A recent editorial “Don’t Throw the Baby Out with the Bath Water” from Mark C. Rogers, M.D., M.B.A., former anesthesiologist-in-chief at Johns Hopkins and Editor-in-chief of the journal, Medical Innovation & Business notes that the whole purpose of the Bayh-Dole Act has been forgotten. The act, which gave the ownership of intellectual property discovered under government-sponsored research grants back to the university and the scientists who had gotten the grants, was to specifically encourage commercialization in the interests of expanding our national economy.
Although he thinks that commercialization of biotechnology is misplaced at a university, he notes there is an important balance to maintain because of the “underlying clinical and economic importance of biologic discoveries that occur in universities,” a product of the Bayh-Dole Act. As a result, he proposes that to maintain this balance, universities need adequate standards and supervision of commercialization. Without such guidance, Dr.

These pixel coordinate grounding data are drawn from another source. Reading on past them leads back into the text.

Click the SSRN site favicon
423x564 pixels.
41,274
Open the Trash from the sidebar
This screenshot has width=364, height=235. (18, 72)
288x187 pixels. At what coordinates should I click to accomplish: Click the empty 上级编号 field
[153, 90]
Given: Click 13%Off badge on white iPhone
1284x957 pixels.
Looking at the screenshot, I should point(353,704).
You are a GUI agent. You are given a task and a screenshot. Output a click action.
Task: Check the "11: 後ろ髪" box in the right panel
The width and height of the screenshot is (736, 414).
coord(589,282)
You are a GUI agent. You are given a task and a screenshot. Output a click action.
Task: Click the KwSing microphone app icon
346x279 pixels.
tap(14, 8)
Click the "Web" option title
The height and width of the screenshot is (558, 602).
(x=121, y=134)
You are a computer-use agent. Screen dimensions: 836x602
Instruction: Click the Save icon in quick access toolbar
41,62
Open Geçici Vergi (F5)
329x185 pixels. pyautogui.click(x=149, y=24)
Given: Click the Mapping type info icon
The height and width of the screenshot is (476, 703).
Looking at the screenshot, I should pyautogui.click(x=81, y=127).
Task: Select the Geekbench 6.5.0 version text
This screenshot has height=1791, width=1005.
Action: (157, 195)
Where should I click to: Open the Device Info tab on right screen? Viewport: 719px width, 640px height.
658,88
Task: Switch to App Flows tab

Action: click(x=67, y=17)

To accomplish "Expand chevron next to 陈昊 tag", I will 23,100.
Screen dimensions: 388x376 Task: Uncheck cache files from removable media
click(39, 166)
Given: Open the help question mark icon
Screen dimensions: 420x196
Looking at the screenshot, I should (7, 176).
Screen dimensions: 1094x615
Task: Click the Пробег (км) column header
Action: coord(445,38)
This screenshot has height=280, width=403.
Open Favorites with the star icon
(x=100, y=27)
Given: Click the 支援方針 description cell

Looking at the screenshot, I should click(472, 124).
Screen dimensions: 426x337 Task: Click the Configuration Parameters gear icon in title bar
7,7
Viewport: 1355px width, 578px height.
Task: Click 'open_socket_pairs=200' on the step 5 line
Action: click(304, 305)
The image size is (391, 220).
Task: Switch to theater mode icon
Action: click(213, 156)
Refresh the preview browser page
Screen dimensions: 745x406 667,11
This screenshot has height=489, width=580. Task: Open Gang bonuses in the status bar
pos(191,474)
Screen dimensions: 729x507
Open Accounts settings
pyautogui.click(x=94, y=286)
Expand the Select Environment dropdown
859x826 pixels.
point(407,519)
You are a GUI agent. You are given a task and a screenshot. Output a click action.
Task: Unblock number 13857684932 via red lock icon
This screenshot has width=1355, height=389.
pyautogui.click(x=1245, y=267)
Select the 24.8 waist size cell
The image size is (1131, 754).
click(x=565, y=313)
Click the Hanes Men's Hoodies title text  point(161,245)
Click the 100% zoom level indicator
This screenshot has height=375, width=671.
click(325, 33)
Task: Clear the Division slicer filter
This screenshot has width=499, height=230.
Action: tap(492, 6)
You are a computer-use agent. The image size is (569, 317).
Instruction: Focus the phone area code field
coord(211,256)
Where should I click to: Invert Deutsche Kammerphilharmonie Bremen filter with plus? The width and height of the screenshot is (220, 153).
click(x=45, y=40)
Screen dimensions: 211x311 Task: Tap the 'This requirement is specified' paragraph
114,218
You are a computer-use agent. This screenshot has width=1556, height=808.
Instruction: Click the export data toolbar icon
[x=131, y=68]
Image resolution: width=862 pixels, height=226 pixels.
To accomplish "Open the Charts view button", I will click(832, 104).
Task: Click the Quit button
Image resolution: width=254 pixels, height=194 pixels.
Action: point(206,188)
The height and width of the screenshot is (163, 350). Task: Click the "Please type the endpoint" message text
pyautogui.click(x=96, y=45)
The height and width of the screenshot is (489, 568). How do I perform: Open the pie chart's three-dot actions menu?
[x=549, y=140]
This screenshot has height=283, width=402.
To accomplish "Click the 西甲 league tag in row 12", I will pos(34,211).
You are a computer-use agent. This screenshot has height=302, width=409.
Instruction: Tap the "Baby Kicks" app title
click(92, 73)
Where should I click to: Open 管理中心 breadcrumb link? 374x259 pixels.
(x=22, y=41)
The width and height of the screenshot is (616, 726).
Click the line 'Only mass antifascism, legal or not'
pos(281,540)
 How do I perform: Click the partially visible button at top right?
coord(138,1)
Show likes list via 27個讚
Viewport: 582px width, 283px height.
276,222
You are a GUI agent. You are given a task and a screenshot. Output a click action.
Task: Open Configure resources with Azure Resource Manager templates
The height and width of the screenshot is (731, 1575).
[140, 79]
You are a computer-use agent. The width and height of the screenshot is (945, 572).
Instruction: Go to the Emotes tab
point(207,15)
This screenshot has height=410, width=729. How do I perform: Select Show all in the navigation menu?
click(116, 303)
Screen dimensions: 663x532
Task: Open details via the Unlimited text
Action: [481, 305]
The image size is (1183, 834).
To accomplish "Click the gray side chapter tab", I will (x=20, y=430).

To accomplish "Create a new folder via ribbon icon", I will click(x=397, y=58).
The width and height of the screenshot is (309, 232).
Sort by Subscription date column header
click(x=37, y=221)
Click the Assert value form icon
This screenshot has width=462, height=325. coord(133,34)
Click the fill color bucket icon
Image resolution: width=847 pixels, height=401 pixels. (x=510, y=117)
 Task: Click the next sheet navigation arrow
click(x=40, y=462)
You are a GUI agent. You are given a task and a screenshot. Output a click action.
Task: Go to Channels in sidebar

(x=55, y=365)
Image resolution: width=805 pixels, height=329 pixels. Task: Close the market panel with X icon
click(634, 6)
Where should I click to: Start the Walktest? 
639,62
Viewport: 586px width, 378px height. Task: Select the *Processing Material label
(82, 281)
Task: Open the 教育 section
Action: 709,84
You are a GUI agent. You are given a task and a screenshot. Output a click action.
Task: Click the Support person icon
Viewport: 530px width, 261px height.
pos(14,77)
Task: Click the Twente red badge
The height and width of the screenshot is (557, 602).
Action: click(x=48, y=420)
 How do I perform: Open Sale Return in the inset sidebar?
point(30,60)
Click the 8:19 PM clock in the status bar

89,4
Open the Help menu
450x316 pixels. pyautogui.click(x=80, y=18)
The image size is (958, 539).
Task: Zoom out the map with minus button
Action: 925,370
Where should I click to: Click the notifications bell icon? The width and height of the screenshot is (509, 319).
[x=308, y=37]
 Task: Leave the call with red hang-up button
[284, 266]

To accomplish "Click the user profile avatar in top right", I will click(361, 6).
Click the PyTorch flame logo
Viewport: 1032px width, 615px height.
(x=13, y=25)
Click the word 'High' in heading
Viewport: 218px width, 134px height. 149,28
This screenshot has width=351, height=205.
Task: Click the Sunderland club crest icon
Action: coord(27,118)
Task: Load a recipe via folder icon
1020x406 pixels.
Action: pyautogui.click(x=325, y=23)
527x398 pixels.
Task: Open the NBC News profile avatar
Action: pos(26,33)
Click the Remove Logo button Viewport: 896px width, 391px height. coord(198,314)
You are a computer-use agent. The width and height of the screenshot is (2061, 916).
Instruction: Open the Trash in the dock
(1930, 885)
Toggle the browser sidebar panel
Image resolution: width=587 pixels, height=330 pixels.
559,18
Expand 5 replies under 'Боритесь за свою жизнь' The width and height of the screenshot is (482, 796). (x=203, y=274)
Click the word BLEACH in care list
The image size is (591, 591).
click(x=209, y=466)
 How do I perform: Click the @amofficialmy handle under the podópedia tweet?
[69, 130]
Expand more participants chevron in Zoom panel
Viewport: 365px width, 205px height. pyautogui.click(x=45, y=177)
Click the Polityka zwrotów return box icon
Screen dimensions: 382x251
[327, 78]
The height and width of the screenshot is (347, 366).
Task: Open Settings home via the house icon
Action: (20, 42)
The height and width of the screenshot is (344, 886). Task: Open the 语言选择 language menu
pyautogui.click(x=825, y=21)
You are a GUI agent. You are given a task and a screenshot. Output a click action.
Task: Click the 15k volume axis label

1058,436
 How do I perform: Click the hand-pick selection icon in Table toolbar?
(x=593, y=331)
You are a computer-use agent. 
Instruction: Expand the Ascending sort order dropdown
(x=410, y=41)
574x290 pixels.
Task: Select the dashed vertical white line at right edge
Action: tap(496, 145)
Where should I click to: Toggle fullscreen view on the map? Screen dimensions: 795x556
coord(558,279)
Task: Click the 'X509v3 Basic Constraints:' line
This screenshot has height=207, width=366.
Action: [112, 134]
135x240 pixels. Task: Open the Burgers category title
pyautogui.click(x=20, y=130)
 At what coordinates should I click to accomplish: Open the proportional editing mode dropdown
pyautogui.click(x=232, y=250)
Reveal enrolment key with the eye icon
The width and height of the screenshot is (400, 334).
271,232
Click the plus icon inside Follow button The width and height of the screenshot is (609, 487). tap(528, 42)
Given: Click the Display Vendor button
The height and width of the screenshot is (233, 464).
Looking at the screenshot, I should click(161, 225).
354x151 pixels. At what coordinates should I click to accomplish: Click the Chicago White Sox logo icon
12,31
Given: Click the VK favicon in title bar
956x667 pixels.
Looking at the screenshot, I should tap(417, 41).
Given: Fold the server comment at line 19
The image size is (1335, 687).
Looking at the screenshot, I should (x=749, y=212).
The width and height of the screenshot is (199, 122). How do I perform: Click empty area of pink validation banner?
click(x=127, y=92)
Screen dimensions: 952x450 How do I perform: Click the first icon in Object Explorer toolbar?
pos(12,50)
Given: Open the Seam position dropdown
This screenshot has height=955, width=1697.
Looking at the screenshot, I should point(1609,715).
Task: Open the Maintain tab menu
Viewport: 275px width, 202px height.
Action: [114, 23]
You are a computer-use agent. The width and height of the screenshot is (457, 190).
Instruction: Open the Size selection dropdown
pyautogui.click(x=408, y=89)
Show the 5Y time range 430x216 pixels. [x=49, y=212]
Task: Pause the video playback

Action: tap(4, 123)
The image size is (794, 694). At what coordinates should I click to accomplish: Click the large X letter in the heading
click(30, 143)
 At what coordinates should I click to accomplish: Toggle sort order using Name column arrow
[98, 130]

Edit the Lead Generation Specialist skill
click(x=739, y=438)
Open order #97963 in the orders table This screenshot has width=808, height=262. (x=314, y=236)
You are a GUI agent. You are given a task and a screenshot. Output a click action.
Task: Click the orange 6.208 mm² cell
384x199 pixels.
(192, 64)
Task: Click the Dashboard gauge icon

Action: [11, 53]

Rogers does not want to “risk stifling the process and even driving inventive faculty to other universities with more appropriate standards for commercialization.”
His experience however, tells us that university officials are not always prepared to take on such endeavors. Consequently, he asserts that universities should carefully consider the “role that entrepreneurial driven commercialization can play in a university if properly managed instead of shut down.” He emphasizes this role due to the diminishing medical reimbursements that universities are seeing, smaller university endowments, and reduced funding at the NIH.
Ultimately, Dr. Rogers does not want universities to become obsessed with creating complex rules and regulation that “effectively stifle entrepreneurial mentality and neuters the potential for commercial success with university-sponsored research.” In agreement with his contention, universities, Congress, and health related agencies should re-evaluate the importance of the Bayh-Dole Act and go back to its original intent of bringing medical advances to the public in a timely manner through the collaboration and mutual benefit of industry, government and academia.